Records for this task:
┌──
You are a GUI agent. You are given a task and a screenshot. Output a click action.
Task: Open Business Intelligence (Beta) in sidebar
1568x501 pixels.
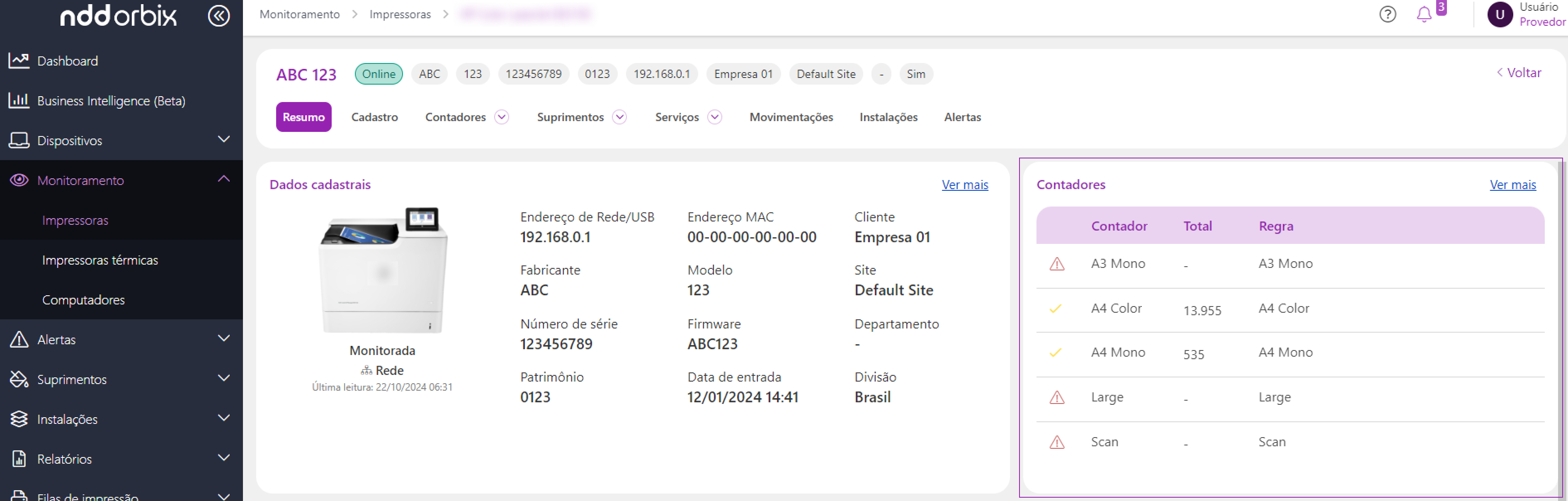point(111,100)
└──
┌──
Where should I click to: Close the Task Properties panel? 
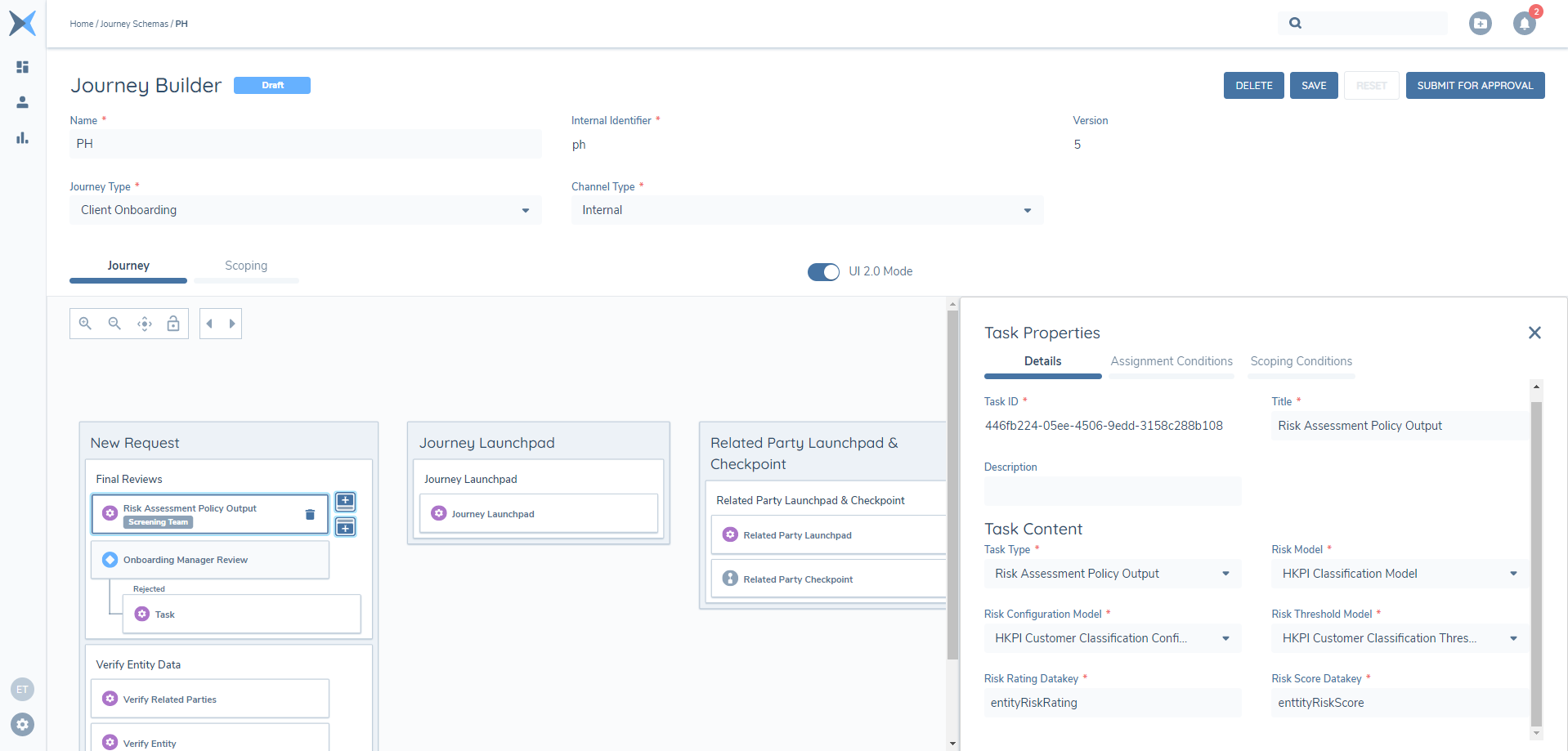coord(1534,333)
└──
┌──
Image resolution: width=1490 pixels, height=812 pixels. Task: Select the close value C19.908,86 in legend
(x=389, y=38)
└──
Task to carry out:
Rewrite the part of the records that opens with the line containing "You are a GUI" and closes with the line containing "point(111,100)", both of those lines included, and add 147 to every coordinate in the answers. Leave the pictures out.

Written solution:
You are a GUI agent. You are given a task and a screenshot. Output a click action.
Task: Open Business Intelligence (Beta) in sidebar
1568x501 pixels.
point(258,247)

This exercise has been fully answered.